■ WRITTEN INSTRUCTION A ■
In the bug report:
(i) Which file format string is passed to ImageOutput::create?
(ii) What are the only two values in the initial data set?
(iii) What is the sign of the y-stride used when writing?
━━━ TEXT EXCERPT ━━━
[BUG] Internal "contiguize" operation is incorrect

[jessey-git]

Describe the bug The internal "contiguize" operation used when shifting between different TypeDescs is broken if the formats also differ in number of channels. E.g. Taking data from a TypeDesc::FLOAT,1-channel format to a TypeDesc::UINT16,3-channel format.

To Reproduce Steps to reproduce the behavior:

  /* A simple 8x4 FLOAT, 1-channel image */
  const int width = 8;
  const int height = 4;
  float data[] = {
    0.0, 0.5, 0.5, 0.5, 0.5, 0.5, 0.5, 0.0,
    0.0, 0.5, 0.5, 0.5, 0.5, 0.5, 0.5, 0.0,
    0.0, 0.5, 0.5, 0.5, 0.5, 0.5, 0.5, 0.0,
    0.0, 0.5, 0.5, 0.5, 0.5, 0.5, 0.5, 0.0,
  };

  /* In memory format */
  const int mem_channels = 1;
  stride_t mem_xstride = sizeof(float) * mem_channels;
  stride_t mem_ystride = width * mem_xstride;
  uchar * mem_start = reinterpret_cast<uchar*>(data);
  ImageSpec mem_spec(width, height, mem_channels, TypeDesc::FLOAT);

  /* We always write using a negative y-stride so ensure we start at the end of the data. */
  mem_start = mem_start + ((stride_t(height) - 1) * mem_ystride);

  ImageBuf orig_buf(mem_spec, mem_start, mem_xstride, -mem_ystride, AutoStride);

  /* Write out as a 8x4 UINT16, 3-channel image... */
  ImageSpec file_spec(width, height, 3, TypeDesc::UINT16);

  unique_ptr<ImageOutput> out = ImageOutput::create("tif");
  if (!out) {
    return false;
  }
  if (out->open("t:/oiio_16bit_debug.tiff", file_spec)) {
    orig_buf.write(out.get());
    out->close();
  }

Expected behavior Per the above, there's only 2 values in the initial data set: 0.0f and 0.5f. Saving the file out should still be 2 color tones.

Evidence Attached is the resulting .tiff but I'll embed an enlarged image here that shows the color-shift that results from incorrectly assigning the pixel data in the contiguize operation:

oiio_16bit_debug.zip

[lgritz]

It's possible that I'm misunderstand what you're doing, but I'm not sure anything is broken except possibly your example. Let me tell you what I think is happening, and one of us (50/50 odds) will have an "aha" moment.
━━━ SOURCE MATERIAL ━━━
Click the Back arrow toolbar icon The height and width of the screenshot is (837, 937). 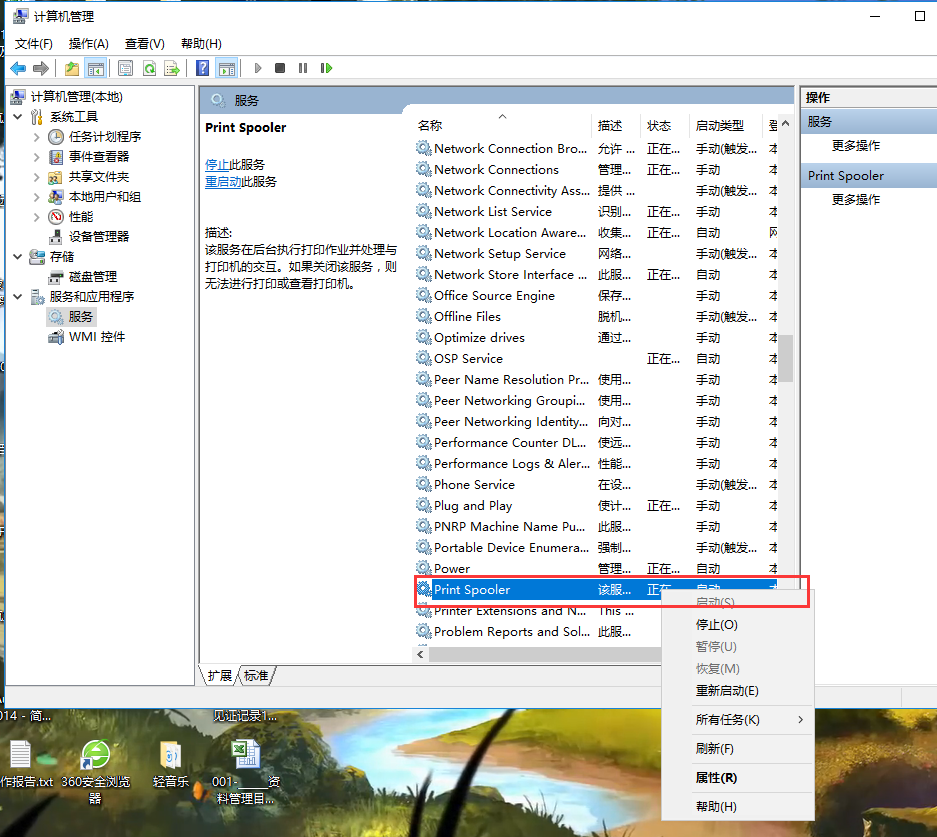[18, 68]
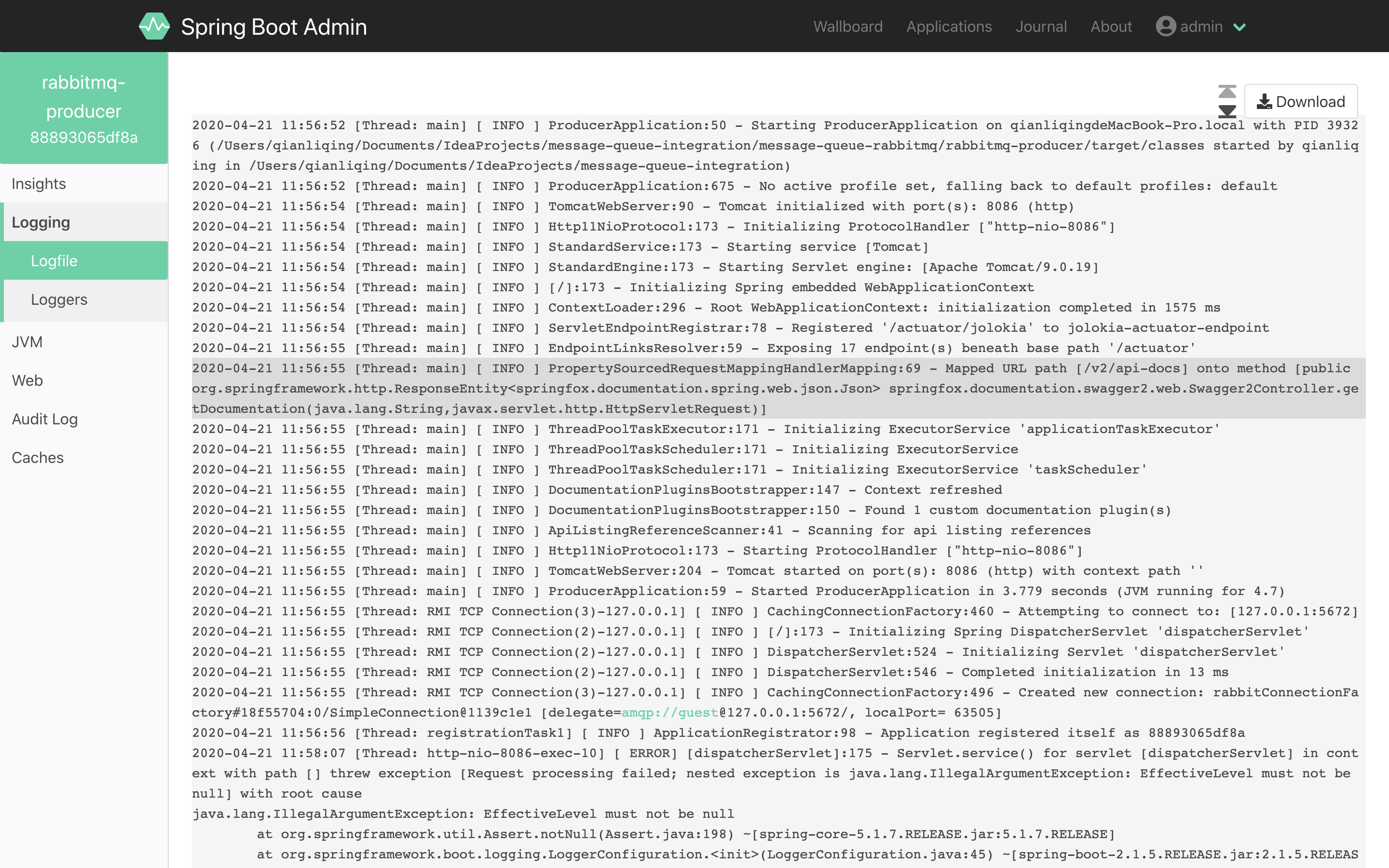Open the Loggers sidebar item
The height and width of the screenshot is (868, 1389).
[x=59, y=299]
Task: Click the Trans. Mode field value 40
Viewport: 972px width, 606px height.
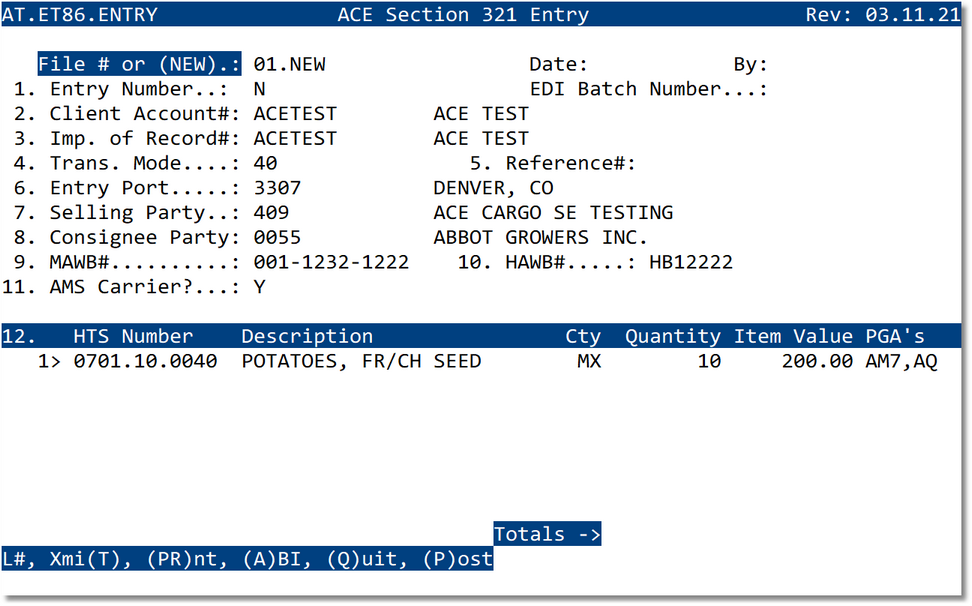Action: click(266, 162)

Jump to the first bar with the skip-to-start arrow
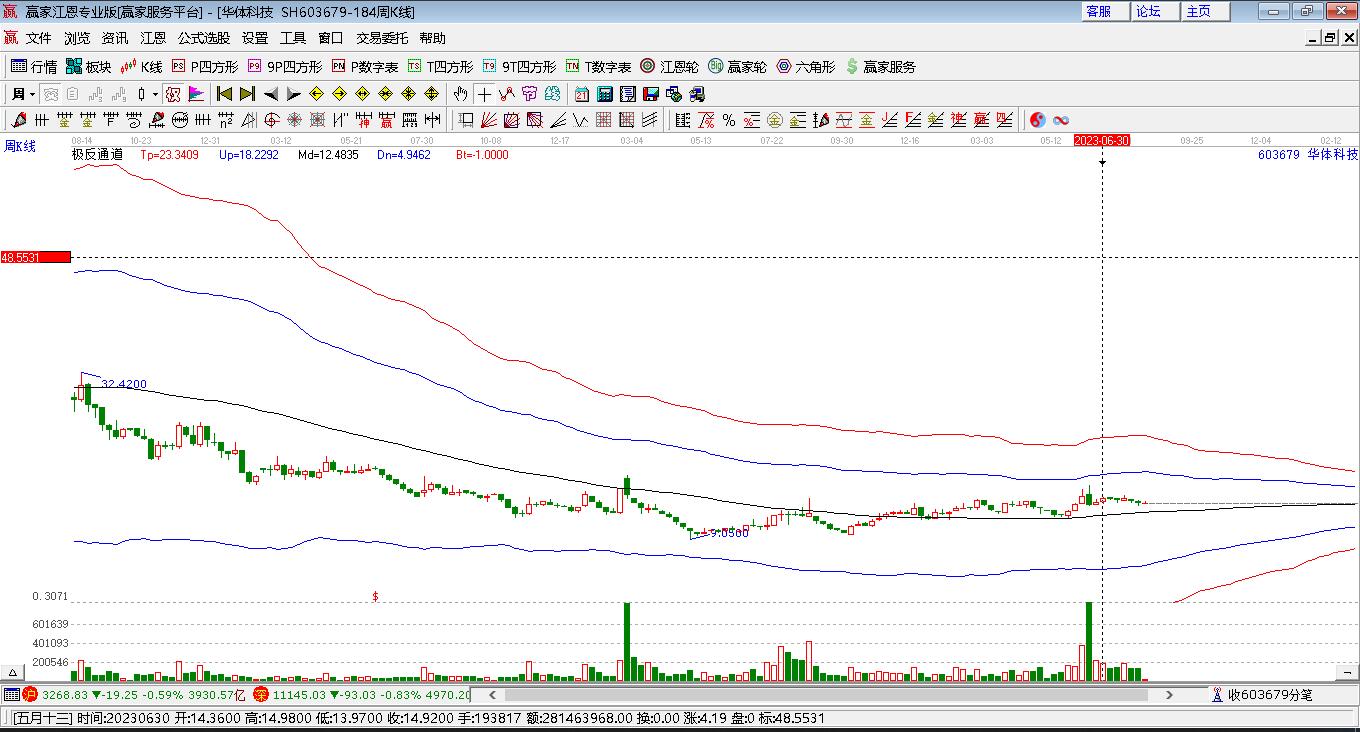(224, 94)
━━━
■ WRITTEN INSTRUCTION B ■
In the entries, how would the part that opens with the line containing "Task: Click the Trans. Mode field value 40" and runs through the end of the entries read if you change "Viewport" to "Window" and keep everything else the same? Give only that part, and leave out the pictures.

■ WORKED SOLUTION A ■
(i) "tif"
(ii) 0.0f and 0.5f
(iii) Negative

■ WORKED SOLUTION B ■
Task: Click the Trans. Mode field value 40
Window: 972px width, 606px height.
Action: click(266, 162)

Jump to the first bar with the skip-to-start arrow
(224, 94)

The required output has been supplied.